Mercedes-Benz has abandoned the idea of achieving customer satisfaction. That doesn’t mean that the company doesn’t think that customer experience is important, though. Far from it. Customer experience is so important that satisfaction is not enough. Instead, the company is looking to ensure that customers are delighted.
Brands in the collaborative economy
We already know that in the new collaborative economy, customer experience is key. It is that search for unique experiences that is really driving the collaborative economy. But what can brands do to ensure that customer experience is excellent?
Stephen Cannon, President and CEO of Mercedes-Benz, says that customer experience follows employee experience. And that means really good employee engagement. But as we’ve commented before, there is much more to employee experience than simple engagement. Cannon claims that culture is key. Without a culture that means that employees really want to come to work, he claims that customer delight is unlikely if not impossible. Mercedes-Benz has, for example, invested $4 million in a programme to ensure that staff have had the opportunity to drive a Mercedes, after a company poll discovered that 70% of employees had never done that. Every employee will also have the chance to attend an immersion session to see the standards which are applied to building the cars.
But why are employee engagement and culture so important? It is, as the Cluetrain Manifesto made clear, all about being human. Customers are people, and more and more, they want to engage with real people within the company. And that means that employees need to be fully engaged and living as brand ambassadors. Cannon’s genius, perhaps, lies in recognising that Mercedes-Benz customers are not engaging in a transaction. Instead, they are buying an emotional experience. In order to sell that to them, employees also need to buy into it. Mercedes-Benz now sees its true competitors as Nordstrom and Four Seasons, rather than Audi and BMW, because these are the other brands and experiences that its customers are consuming.
The importance of touchpoints
It’s not just about face-to-face interactions in a showroom or shop, either. Customers may come into contact with a brand in multiple different ways and places. Marty Neumeier, a brand expert, described any place where customers come into contact with a brand as a touchpoint. This could be through stores, traditional or new media, or even casual conversations about their own or others’ experiences. Every touchpoint adds to their experience of the brand.

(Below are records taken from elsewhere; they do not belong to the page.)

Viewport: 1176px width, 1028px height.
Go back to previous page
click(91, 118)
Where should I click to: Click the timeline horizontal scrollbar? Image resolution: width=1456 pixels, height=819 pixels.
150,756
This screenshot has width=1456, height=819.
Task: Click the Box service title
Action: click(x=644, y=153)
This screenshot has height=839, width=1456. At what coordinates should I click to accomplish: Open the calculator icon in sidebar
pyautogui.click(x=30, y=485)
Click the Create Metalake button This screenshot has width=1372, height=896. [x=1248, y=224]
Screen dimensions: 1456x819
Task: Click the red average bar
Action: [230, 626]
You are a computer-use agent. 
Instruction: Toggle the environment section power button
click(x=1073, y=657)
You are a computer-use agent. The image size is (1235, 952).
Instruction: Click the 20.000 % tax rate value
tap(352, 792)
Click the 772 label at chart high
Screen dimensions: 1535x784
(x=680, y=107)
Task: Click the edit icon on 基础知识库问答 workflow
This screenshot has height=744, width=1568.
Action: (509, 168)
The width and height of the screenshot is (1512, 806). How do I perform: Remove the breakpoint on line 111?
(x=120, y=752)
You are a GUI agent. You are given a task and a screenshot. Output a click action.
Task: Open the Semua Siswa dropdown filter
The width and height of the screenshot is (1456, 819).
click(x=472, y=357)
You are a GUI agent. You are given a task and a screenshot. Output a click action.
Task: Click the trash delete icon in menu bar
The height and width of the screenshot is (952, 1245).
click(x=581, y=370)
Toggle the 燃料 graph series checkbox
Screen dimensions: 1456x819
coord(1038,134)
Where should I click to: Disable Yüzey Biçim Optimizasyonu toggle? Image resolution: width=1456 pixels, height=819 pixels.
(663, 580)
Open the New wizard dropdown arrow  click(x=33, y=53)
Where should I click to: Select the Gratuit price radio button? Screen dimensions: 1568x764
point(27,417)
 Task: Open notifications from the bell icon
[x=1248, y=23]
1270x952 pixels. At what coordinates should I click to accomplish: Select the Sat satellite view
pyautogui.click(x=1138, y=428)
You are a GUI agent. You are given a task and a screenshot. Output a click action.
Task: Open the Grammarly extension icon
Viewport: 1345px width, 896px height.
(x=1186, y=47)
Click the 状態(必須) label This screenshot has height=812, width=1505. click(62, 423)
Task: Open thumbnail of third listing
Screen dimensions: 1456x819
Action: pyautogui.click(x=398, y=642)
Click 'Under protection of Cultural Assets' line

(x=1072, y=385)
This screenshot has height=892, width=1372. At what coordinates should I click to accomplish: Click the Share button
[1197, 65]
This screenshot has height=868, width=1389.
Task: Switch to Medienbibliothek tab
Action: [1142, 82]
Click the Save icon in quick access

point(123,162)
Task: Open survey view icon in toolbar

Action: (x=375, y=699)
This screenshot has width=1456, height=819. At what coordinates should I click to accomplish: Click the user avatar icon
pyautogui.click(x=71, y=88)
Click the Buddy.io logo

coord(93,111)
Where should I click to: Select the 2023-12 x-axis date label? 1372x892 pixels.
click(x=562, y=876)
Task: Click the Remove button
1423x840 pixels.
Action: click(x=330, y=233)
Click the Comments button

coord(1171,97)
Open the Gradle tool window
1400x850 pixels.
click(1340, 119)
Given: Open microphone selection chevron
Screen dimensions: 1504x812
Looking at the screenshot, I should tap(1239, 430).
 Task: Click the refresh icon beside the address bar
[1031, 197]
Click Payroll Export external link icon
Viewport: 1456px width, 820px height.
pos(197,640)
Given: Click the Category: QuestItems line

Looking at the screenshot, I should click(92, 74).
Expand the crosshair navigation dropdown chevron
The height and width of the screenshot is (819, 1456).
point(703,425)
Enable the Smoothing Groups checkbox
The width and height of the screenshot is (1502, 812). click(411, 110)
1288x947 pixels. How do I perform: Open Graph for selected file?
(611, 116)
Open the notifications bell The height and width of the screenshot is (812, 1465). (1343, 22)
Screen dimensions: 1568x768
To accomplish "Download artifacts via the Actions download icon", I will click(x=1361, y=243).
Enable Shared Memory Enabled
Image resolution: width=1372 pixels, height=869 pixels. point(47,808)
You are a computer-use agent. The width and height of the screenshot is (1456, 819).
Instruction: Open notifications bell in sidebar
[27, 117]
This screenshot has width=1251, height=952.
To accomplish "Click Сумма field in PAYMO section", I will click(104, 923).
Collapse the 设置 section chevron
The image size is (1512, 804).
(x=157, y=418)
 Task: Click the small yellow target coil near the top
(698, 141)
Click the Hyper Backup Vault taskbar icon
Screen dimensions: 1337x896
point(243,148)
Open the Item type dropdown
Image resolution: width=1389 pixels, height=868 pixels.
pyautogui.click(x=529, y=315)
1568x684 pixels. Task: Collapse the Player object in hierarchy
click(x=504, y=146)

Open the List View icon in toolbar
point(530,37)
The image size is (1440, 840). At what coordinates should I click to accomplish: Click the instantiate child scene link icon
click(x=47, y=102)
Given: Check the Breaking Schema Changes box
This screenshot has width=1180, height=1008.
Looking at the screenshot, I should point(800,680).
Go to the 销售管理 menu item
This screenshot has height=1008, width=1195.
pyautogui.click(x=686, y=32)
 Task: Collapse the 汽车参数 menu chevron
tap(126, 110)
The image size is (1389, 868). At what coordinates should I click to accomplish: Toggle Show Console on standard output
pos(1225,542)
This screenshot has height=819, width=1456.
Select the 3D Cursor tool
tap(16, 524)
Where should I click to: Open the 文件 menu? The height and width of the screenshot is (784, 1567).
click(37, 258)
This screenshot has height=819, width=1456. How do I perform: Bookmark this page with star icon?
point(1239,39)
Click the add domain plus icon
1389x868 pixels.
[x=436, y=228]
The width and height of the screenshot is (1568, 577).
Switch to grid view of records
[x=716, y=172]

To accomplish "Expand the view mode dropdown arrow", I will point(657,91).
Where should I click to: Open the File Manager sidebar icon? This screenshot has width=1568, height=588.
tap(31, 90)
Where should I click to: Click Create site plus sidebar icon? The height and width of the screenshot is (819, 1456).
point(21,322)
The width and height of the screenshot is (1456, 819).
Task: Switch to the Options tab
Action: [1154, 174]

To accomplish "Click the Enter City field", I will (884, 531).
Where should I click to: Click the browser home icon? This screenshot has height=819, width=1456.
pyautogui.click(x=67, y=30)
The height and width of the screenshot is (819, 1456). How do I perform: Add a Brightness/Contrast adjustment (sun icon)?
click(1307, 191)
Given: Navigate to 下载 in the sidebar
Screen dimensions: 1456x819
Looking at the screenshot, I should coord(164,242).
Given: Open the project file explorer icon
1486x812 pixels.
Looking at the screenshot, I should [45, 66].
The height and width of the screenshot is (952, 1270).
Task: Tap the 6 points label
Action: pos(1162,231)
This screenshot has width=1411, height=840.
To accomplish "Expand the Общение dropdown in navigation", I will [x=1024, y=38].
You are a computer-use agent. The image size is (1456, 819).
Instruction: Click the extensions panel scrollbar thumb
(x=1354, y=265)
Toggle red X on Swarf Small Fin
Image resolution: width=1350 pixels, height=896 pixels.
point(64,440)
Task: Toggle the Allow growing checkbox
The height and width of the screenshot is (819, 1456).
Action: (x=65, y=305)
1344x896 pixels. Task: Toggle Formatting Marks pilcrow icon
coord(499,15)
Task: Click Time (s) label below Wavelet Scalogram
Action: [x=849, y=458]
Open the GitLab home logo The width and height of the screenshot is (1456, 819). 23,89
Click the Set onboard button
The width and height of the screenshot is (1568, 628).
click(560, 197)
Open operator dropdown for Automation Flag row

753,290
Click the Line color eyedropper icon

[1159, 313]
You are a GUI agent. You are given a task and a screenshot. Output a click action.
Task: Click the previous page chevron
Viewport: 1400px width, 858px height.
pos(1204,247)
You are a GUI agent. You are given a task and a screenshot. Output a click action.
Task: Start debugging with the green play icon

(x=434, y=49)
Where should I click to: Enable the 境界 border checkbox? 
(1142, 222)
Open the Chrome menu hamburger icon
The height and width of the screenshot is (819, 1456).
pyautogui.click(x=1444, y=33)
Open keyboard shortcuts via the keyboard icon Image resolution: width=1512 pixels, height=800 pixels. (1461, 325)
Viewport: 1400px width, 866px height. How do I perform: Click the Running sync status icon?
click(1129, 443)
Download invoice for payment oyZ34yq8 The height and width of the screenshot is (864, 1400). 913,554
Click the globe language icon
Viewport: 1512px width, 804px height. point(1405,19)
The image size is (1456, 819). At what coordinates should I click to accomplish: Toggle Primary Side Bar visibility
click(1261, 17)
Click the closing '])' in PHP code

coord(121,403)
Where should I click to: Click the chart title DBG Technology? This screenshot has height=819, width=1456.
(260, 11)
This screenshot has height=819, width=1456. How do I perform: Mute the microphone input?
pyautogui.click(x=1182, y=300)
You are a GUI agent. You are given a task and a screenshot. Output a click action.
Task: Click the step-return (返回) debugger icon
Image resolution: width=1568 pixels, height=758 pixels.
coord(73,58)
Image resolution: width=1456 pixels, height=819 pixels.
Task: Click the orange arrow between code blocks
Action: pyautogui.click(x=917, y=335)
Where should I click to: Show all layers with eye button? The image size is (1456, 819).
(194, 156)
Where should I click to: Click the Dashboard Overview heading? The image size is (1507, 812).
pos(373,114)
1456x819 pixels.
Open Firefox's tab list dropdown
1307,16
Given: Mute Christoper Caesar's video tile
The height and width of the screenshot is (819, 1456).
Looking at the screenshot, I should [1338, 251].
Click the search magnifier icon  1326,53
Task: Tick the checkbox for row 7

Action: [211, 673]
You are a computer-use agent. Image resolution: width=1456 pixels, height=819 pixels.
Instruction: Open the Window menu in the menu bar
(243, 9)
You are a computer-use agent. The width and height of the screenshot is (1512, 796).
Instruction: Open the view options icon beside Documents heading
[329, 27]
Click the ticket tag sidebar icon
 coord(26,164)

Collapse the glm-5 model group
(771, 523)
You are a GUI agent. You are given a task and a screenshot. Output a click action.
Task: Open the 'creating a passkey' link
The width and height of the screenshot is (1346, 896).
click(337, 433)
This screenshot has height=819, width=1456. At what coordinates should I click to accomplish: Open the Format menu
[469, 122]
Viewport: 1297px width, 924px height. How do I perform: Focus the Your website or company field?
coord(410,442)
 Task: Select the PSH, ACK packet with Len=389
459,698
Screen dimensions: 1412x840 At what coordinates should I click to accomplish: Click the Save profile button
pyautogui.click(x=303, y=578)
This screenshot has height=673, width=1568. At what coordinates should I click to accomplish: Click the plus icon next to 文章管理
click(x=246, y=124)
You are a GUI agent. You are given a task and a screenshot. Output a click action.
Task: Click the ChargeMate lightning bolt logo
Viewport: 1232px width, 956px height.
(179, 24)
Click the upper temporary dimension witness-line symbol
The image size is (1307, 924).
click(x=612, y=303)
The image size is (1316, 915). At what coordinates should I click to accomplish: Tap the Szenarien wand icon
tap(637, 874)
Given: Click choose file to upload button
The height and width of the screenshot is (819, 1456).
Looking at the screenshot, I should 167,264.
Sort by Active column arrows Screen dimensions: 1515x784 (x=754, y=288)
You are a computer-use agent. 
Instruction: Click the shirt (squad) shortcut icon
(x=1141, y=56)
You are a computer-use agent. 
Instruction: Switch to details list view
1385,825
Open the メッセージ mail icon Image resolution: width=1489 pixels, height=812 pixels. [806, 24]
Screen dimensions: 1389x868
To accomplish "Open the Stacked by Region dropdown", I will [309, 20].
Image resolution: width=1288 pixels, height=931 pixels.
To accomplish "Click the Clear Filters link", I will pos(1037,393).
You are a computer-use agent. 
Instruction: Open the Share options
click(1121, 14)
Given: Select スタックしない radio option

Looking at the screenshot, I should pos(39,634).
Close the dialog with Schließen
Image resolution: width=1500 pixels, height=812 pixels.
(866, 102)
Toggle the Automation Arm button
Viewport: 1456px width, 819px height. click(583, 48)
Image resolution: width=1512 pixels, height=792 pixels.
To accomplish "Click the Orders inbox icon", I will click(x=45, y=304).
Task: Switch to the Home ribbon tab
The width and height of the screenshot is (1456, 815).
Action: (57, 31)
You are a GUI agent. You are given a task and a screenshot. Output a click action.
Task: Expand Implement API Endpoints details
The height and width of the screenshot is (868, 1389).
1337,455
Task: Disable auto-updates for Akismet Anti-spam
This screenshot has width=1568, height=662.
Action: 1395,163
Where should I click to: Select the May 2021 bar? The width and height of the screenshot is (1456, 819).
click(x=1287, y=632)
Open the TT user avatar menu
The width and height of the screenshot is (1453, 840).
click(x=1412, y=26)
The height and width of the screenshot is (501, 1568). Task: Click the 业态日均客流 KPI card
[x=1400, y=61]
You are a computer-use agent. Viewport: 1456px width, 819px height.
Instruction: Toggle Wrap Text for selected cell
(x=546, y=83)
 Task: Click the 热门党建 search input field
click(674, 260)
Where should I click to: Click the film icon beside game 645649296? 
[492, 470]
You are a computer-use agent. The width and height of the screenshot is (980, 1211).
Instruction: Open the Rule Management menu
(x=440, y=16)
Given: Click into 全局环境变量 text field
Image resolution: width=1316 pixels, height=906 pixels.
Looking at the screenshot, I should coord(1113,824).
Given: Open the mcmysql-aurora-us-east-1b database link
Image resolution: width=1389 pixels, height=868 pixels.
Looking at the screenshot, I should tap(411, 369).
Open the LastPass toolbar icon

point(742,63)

That means that every touchpoint, every customer contact, is important in creating a delightful brand experience. Every employee matters because every employee has a role in contact with customers in some way, and every customer can now influence others through social media. As Phil Whitehouse of Ogilvy Australia has pointed out, word of mouth has always been more influential than advertising, but now word of mouth includes Twitter.
Culture matters
Like Stephen Cannon, Martin Zwilling, founder and CEO of Startup Professionals, a company which provides services to start-ups around the world, believes that culture and employee engagement is key. He argues the importance of defining culture, and then setting out what behaviours will achieve the desired culture, with appropriate rewards for those behaviours. He also points out that culture change is largely achieved not by training, but by reminding people over and over again of what behaviours are expected.
Zwilland also suggests that it is crucial to stop doing surveys of customers, and start building relationships. Not only does this echo the Cluetrain Manifesto’s plea for human-to-human contact, but it also resonates with ideas from Lippincott, the brand consultancy.
Discussing Experience Innovation, Lippincott’s term for creating new experiences for customers, two of Lippincott’s senior partners argue that brands need to be customer-focused but not customer-led. After all, they argue, customers may not know what they need if they have never been offered it. Opportunities may lie beyond your current products and market, if you look at the whole ecosystem, and think about the brand experience across the customer ‘journey’.
A simple equation
The move from customer satisfaction to delight is simple in concept but difficult to achieve. To make it, brands need engaged staff who really believe in the brand. They also need to recognise that every touchpoint, however small or insignificant, is part of each customer’s brand experience, and each customer’s brand experience is unique but has to be equally good. No wonder Mercedes-Benz’ CEO Stephen Cannon believes that company culture is vital and that having nearly 70% of staff fully engaged is not good enough.